“Ask not what your country can do for you, but what you can do for your country,” goes the phrase famously uttered back when American presidents were still eloquent. Its resonance can be felt even here, in this Uganda of ours.
I never ask what Uganda can do for me. I don’t want to hear the answer.
Mostly because I have seen Uganda drive and park. Uganda’s cars drive with such entitlement, so much brutish bullying and, if not a complete lack of understanding of geometry, a total lack of caring for it. And when they are not moving, when the cars are empty and have been put in the corner to just wait, they are even worse.
You park like you are having sex badly. Ugandan parking is best described, not even as bad, but as unkempt. Dishevelled. That is how you park.
Which is not to say I do not love my country. It’s annoying, but my patriot bona fides are clear and evident. I have never tasted Ethiopian coffee. I only drink Masaba and Kanungu brews. When I meet a person from Europe or America, for some reason my Luganda accent becomes even stronger. I say “pulaimalireh” instead of primarily. I don’t use VPN. I just don’t tweet unless I am on wifi.
I may be cynical sometimes, but I am committed to doing every inch of my part, as far as it is possible, to help Uganda survive, if not succeed. I know what I can do for my country, and I do it well. Clap for me. God upholds O Uganda through people like me.
Patriotism was on the table for discussion last week when the country’s football team, The Uganda Cranes, briefly sat down to strike in the middle of a continental tournament. Narrowed down to the barest of basics: someone jammed to give them money which they felt they deserved.
FUFA said they had released the money. The players felt more was due. There is doubt and shadow all over the field– like “diving”, a player rolling around the pitch as if he sustained multiple spinal fractures when another guy’s toe touched him lightly; is he hurt? Is he not? Is it some combination of the two? We don’t know so let’s just move on to the resultant criticism: the claims of unpatriotic attitudes.
But what if we are getting it upside down? What if our reading of the situation, like our behaviour when it comes to traffic lanes, is back to front, upside down, and inside out?
We assume that “You” is the people and “Country” is the government: What about the other way around?
What if we, us, the citizens, including the ballers, the patients, the school-kids, pensioners, the bank depositors … what if we are the Country?
And what if you are FUFA or any of its affiliated state organisations –Parliament, cabinet, UNRA, BoU, the cops, UNEB etc.
That means the Country showed up, in full Cranes kit and put their guts on the line to do their job, and now asks what FUFA can do for them: Which is, holla with colour. Break the bread. Make it rain. Some money.
And then the You claimed the Country was unpatriotic.
Uganda can be annoying but truth be told. I would never want to be anywhere else. I belong here. There is a bond underneath all the exasperation that links me to this patch of earth that will never let me be satisfied elsewhere.
And it is this bond that keeps me dissatisfied. Every country has bad drivers but I would rather suffer mine. Because here it is my people, my land, my rights, and my duties.

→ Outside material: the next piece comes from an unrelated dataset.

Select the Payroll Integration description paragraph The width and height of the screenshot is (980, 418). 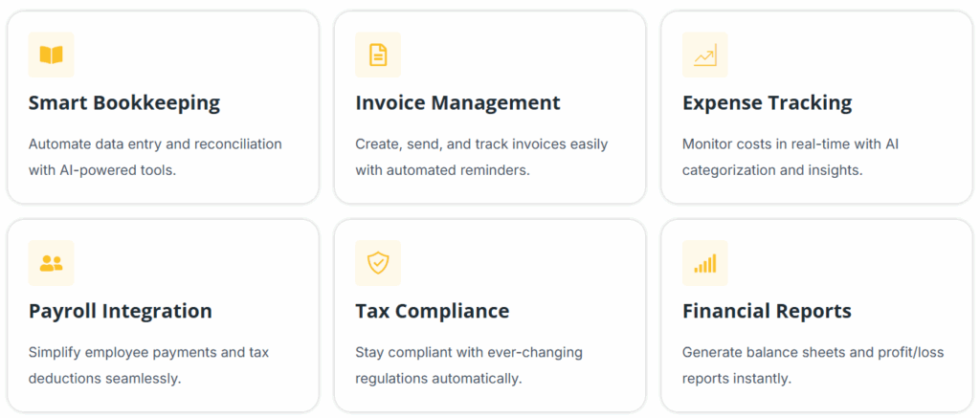[x=148, y=364]
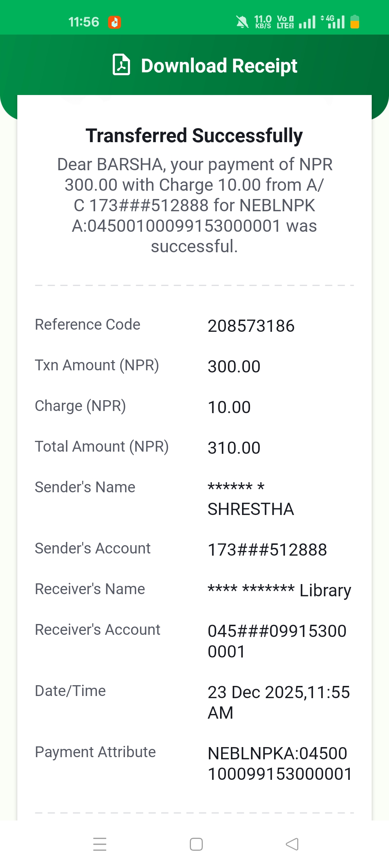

Here is where I have the right to demand that the police protect and not harass my people. Here is where I have the right to assert my freedom to associate. But I don’t. I just get out of the way when the sirens blare that the permanent secretary’s kid is being driven to the swimming pool and we should all clear a path.
So I throw my shock absorbers in the ditch by the roadside.

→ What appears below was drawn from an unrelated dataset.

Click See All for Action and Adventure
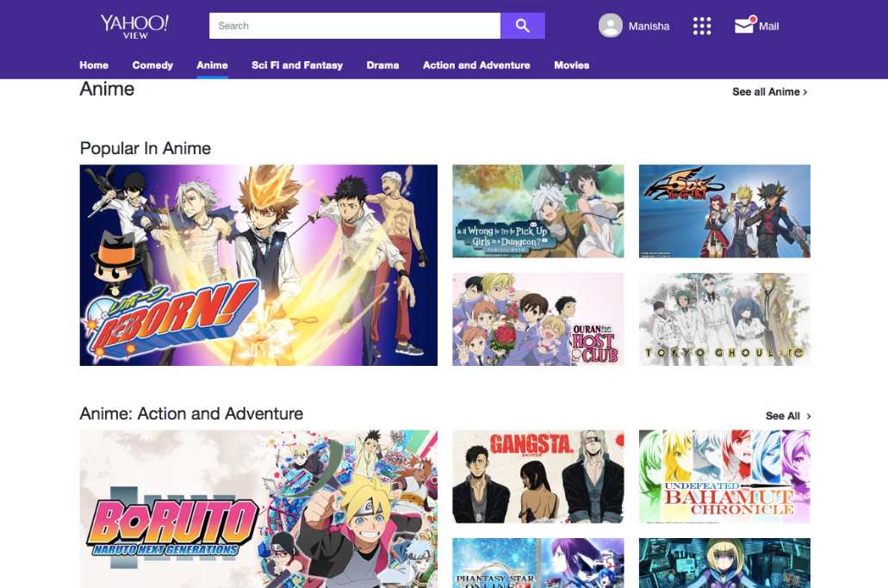Image resolution: width=888 pixels, height=588 pixels. coord(786,416)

Here I am, languishing in agony with all my neuroses and indigestion and ingrown toenails and what do I hear? That the state is going to take 4 percent of my income for a health scheme. To me this doesn’t mean I will get timely and guaranteed services as a citizen, it just means that from now on I will have four percent less to spend on my medication. I don’t expect anything else.

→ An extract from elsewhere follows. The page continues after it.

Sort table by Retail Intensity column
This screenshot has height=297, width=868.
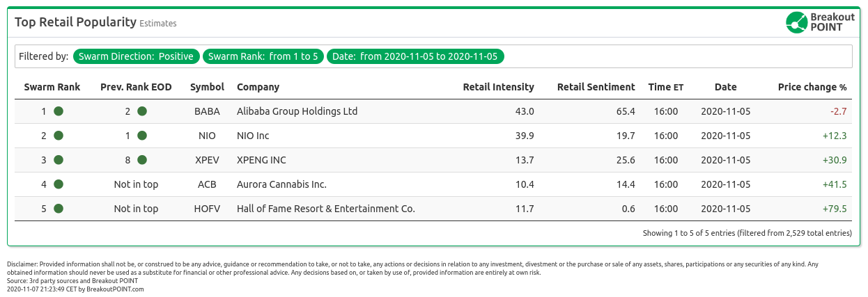pos(498,87)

Complacency, surrender, to shrug it off and “just allow” is one thing we can do, but we can also demand for more. We can insist that we be better. We can sit down and say we won’t kick until You do what you are supposed to do for your Country.
The fact that the Cranes believed that if they make their point strongly enough it will be heard shows that they believed Uganda can work.
Again, I wasn’t in Egypt so I can’t speak for the details of the Cranes deal: was it a dive, or was it a foul?
I can, however, speak on the chatter in the town square and say, maybe daring to ask for more is not as unpatriotic as settling for less.